● PROBLEM TO SOLVE: Scan the records for the string "Toggle". State how many lines contain it and add nothing.

────

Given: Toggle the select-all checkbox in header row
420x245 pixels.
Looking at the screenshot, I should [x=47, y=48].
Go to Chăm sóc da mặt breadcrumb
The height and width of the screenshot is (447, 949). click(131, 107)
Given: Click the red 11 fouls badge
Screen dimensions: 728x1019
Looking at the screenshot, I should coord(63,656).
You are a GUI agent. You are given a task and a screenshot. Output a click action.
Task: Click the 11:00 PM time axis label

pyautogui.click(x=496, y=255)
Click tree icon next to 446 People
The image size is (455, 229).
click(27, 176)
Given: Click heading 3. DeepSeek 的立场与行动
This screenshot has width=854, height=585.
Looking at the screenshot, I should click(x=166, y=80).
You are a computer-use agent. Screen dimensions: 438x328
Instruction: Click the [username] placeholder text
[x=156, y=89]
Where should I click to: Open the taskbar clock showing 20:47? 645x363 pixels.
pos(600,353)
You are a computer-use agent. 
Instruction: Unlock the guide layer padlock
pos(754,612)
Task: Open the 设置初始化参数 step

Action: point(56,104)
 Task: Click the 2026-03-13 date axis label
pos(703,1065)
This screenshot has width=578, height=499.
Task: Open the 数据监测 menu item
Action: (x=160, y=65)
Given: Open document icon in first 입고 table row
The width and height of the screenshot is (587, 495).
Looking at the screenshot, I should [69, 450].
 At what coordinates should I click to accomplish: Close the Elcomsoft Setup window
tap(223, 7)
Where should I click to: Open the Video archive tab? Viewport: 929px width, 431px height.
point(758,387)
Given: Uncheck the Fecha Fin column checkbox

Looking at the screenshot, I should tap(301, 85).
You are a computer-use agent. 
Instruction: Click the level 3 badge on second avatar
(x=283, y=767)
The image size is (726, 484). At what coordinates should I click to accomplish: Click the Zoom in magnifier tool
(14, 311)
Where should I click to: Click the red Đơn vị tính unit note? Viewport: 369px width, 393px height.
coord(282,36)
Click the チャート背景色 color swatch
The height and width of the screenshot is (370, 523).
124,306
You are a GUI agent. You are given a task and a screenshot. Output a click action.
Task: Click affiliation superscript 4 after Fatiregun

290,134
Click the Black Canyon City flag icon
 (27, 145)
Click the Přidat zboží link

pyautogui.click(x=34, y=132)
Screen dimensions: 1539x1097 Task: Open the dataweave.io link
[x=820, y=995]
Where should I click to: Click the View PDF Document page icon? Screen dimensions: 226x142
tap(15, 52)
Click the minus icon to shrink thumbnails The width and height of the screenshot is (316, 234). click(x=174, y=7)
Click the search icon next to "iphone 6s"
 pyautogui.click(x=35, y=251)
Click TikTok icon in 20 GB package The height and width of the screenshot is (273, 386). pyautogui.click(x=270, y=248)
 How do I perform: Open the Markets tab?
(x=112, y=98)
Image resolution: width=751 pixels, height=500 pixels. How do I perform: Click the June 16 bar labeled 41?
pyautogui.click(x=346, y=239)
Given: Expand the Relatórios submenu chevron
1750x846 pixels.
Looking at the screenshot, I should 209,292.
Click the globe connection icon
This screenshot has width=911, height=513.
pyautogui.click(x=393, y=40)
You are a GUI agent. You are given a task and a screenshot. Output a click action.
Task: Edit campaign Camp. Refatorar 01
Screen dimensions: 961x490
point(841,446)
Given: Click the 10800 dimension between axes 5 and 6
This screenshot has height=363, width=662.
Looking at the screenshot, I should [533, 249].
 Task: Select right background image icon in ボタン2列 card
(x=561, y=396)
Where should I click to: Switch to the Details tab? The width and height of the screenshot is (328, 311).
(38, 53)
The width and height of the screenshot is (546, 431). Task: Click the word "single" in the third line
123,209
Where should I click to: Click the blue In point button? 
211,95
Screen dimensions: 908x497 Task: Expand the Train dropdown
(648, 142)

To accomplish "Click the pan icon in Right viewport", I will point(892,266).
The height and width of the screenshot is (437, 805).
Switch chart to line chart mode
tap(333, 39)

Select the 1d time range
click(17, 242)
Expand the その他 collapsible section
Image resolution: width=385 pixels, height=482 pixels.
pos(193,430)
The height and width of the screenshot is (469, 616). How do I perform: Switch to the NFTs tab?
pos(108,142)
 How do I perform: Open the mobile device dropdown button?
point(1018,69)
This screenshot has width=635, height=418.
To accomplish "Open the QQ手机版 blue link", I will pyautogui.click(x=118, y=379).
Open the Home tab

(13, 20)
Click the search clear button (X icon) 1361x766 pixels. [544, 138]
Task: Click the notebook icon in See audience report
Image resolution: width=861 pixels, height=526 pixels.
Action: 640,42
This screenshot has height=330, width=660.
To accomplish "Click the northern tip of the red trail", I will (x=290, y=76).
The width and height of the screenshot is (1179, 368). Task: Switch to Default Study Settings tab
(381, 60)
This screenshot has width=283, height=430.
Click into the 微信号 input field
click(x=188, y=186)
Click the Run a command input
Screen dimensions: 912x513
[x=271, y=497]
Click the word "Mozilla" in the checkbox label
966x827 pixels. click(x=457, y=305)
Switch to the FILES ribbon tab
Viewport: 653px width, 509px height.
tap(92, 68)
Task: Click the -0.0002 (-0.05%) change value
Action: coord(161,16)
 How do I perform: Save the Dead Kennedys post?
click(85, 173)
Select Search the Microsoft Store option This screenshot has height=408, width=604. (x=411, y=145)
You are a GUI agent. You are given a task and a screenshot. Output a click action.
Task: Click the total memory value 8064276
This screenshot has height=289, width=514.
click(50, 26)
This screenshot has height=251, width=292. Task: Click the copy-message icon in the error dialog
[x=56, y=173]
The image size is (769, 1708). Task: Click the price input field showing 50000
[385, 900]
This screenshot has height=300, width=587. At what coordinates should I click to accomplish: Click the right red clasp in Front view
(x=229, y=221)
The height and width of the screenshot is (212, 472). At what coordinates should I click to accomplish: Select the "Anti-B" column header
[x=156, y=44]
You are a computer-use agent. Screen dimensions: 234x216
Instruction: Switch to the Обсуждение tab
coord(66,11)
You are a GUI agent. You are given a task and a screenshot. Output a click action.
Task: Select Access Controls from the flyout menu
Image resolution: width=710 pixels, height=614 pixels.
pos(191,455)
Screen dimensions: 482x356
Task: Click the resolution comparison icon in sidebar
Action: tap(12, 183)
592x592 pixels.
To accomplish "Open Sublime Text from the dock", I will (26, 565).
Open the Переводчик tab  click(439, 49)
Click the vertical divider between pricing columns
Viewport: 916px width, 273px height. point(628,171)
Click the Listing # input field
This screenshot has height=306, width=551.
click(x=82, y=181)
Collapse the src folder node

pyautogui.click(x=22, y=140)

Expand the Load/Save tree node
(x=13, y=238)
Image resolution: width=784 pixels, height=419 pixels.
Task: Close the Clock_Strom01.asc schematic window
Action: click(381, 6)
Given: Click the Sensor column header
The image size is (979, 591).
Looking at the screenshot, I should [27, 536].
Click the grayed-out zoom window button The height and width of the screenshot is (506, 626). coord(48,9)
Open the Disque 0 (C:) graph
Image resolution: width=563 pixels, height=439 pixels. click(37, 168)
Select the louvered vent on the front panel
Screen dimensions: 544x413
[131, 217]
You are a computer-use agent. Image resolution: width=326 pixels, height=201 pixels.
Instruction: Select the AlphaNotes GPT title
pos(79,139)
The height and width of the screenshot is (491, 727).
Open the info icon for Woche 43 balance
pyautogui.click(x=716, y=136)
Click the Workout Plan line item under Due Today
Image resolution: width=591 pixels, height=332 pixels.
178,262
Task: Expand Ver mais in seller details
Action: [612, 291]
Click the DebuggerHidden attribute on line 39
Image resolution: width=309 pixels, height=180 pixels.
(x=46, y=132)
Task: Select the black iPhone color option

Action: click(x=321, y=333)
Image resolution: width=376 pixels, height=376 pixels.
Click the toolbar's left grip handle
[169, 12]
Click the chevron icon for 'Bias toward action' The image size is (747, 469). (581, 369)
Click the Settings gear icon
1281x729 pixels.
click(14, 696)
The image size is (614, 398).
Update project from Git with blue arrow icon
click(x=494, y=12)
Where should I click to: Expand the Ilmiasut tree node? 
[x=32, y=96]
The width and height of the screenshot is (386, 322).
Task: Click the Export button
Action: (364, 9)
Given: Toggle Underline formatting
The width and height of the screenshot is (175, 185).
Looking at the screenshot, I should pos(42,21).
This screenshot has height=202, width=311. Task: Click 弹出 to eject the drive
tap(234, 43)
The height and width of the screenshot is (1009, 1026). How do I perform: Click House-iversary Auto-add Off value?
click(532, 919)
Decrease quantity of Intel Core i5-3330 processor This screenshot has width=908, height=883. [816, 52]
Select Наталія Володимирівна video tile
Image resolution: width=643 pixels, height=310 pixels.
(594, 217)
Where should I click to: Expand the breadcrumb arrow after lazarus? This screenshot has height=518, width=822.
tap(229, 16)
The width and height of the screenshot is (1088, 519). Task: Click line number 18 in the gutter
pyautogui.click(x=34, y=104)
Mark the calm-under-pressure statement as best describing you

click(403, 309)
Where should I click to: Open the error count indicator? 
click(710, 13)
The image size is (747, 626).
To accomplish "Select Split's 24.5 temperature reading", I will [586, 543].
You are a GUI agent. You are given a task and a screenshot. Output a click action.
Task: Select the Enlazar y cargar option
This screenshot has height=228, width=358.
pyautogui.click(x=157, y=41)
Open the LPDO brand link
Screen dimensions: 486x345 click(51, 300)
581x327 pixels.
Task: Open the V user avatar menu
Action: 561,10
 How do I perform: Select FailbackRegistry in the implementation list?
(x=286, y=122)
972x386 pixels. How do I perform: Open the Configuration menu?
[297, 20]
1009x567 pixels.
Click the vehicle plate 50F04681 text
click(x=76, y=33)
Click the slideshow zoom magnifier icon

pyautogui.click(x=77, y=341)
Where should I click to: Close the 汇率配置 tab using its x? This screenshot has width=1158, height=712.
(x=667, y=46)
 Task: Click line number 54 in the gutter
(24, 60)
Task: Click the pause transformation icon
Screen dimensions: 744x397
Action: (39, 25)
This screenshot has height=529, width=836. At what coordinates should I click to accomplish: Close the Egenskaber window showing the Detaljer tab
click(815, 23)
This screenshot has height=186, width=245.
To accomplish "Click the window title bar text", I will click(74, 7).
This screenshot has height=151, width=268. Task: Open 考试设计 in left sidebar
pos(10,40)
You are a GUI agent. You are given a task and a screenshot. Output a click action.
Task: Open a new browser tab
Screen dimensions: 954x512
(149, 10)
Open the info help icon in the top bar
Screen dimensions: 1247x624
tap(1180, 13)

────

● FINISHED EXERCISE: 2